C’est vne maxime receuë dans la politique aussi
bien que dans la nature, que la corruption d’vne
chose est la generation de l’autre ; & que comme
la tempeste est le prognostic & presque la cause
de la bonace, de mesme les de sordres & la guerre produisent
d’ordinaire la paix & l’vnion, & le dernier pas qui conduit
au faiste de la fortune, est le pas glissant qui precipite les
ambitieux dans le neant & dans l’infamie.

L’authorité Royale n’est pas si-tost tombée en Angleterre
qu’elle se releue en Irlande, & le Roy n’est pas encore
monté sur l’eschaffaut pour y perdre la vie & la Couronne
par des mains sacrileges & barbares, que des cœurs
fideles & plus Chrestiens le font remonter sur le throsne,
vengent sa mort, & restablissent sa gloire.

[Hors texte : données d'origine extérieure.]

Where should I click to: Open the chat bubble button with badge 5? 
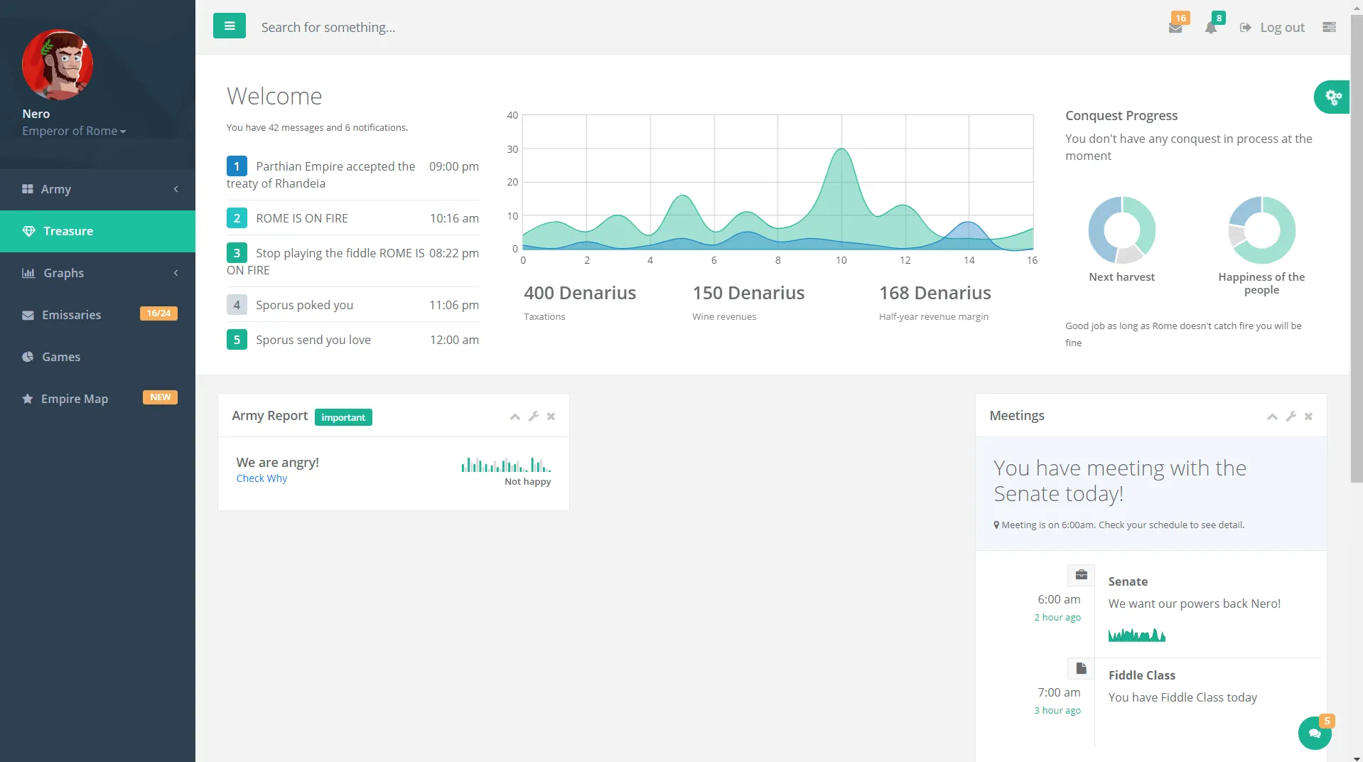[1315, 733]
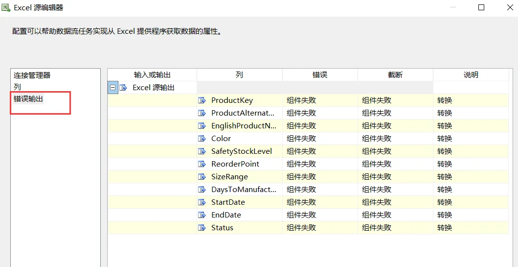Switch to the 列 page
Viewport: 518px width, 267px height.
tap(17, 87)
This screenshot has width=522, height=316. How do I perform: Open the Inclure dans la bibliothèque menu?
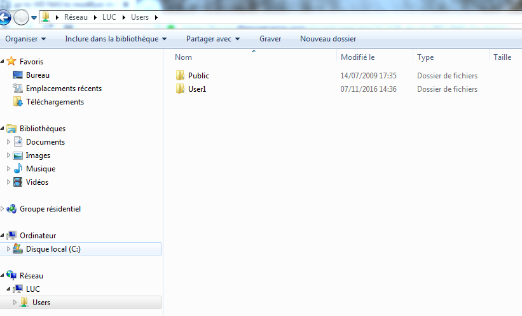[x=115, y=39]
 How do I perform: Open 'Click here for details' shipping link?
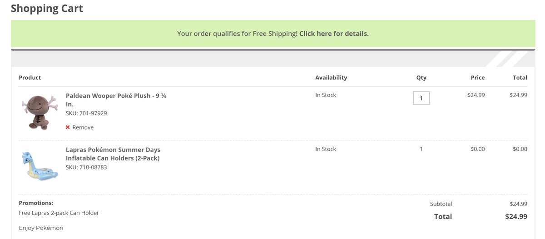click(x=334, y=34)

Le Marquis d’Ormond Vice Roy d’Irlande partit de
France sur la fin de l’Esté passé, Et sans autres armes que sa
prudence & l’authorité d’vn Roy prisonnier, entreprend
d’appaiser vne guerre Ciuile de huict ans, & d’vnir dans
vne paix generale plusieurs partis diuisez d’interest & de
Religion, & qui auoient tous des armées sur pied.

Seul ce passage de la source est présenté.